## Task material
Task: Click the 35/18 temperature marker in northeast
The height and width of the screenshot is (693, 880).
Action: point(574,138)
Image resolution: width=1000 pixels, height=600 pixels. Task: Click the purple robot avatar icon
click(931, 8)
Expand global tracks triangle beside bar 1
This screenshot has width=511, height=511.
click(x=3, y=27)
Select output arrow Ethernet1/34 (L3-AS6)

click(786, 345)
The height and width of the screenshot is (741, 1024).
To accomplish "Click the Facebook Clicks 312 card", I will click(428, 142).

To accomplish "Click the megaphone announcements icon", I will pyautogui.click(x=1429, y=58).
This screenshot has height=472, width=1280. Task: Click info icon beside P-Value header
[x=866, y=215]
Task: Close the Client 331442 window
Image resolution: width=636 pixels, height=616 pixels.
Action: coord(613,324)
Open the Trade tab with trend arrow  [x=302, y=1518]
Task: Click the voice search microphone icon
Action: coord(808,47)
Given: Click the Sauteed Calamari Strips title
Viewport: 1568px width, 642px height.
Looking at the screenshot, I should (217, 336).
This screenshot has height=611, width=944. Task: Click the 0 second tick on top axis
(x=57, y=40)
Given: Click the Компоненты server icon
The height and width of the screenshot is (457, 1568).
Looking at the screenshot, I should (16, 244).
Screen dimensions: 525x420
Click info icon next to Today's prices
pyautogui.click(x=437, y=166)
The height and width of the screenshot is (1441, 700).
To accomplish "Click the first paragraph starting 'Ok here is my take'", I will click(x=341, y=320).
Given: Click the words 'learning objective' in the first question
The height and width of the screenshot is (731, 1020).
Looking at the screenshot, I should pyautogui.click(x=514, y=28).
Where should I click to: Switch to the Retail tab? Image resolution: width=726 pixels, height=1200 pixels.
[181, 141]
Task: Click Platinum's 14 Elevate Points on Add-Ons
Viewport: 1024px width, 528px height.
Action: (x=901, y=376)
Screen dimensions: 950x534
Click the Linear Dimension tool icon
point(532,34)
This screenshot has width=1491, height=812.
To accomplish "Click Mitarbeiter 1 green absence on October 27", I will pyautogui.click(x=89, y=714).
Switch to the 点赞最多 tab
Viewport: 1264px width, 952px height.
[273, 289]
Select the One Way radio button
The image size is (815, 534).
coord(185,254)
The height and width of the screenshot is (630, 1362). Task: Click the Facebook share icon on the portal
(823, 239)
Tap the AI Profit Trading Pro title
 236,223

## Task objective
Search the entries for the string "first". Copy every line that has it.

## Answer space
To accomplish "Click the first paragraph starting 'Ok here is my take'", I will click(x=341, y=320).
Given: Click the words 'learning objective' in the first question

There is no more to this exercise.